/NJ judge whose son and husband were shot speaks out, calls for better protections

NJ judge whose son and husband were shot speaks out, calls for better protections

In an emotional video released Monday, Judge Esther Salas spoke about her son’s brutal killing last month and what she describes as the lack of privacy and protection given to federal judges.

“Two weeks ago, my life as I knew it changed in an instant, and my family will never be the same,” Salas said of the July 19 attack at her home in New Jersey, when a gunman posing as a FedEx delivery driver rang her doorbell, shot her 20-year old son Daniel to death, and critically injured her husband Mark.

Men’s right lawyer Roy Den Hollander, who is suspected of the killing, was found dead of a self-inflicted gunshot wound hours after he allegedly ambushed the family.

Salas, speaking about the incident publicly for the first time, said her family had just celebrated Daniel’s birthday and were cleaning up the house that tragic Sunday in July when the doorbell rang.

“Daniel looked at me and said, ‘Who is that?’” Salas said. “And before I could say a word, he sprinted upstairs. Within seconds, I heard the sound of bullets and someone screaming, ‘No!'”

Salas said her son took a bullet “directly to the chest” trying to protect his father, who is still in the hospital recovering from three bullet wounds.

“My family has experienced a pain that no one should ever have to endure,” she said.

In her nine-minute statement, Salas said the tragedy that befell her family must be used to figure out how to better protect people in her position in government.
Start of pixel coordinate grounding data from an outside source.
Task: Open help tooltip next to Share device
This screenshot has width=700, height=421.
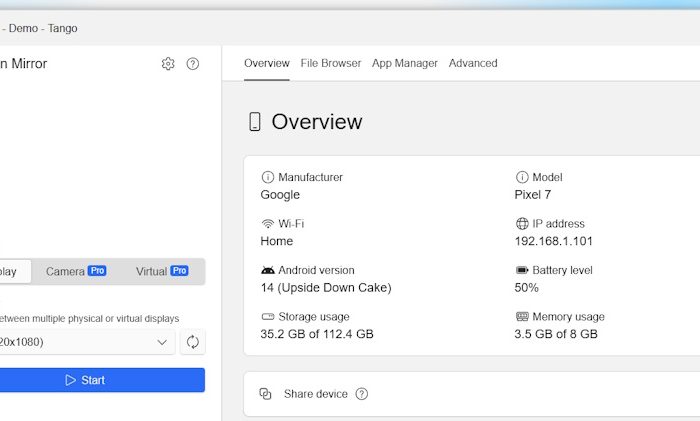Action: point(362,394)
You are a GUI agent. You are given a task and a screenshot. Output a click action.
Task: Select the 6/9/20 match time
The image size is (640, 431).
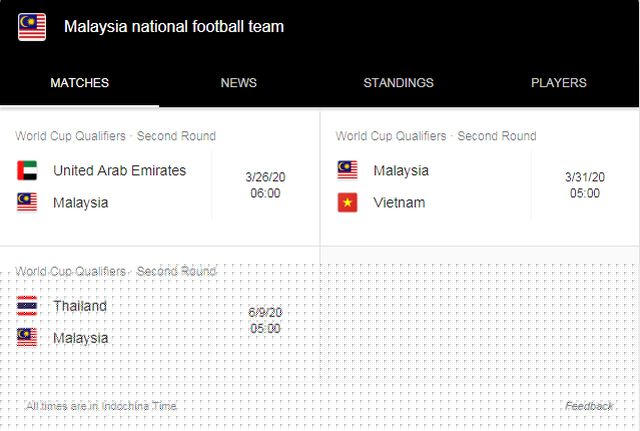tap(265, 320)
“Currently, federal judges’ addresses and other information is readily available on the Internet,” she said. “This monster knew where I lived and what church we attended and had a complete dossier on me and my family.”

Salas said there is nothing judges can do to protect themselves from people like the suspect who allegedly killed her son, and said that’s unacceptable.

Currently, federal judges are offered some protections from the U.S. Marshals Service, but others on the bench have been sounding the alarm that more is needed to be done.

According to data compiled by the Marshals, some 4,449 documented threats and “inappropriate communication” were recorded against judges in 2019. That number is unusually high; on average, the service has seen 1,350 threats and inappropriate communications against judicial members annually since 2015.

U.S. District Judge Joan Lefkow, whose husband and mother were shot and killed by an aggrieved former plaintiff fifteen years ago, lobbied Congress in the aftermath to do more to protect federal judges like herself and Salas.

“I know this is a complicated issue, and I don’t pretend to know or have all answers, but together we can find a way,” Salas said, calling for a “national dialogue” to prevent her son from “dying in vain.”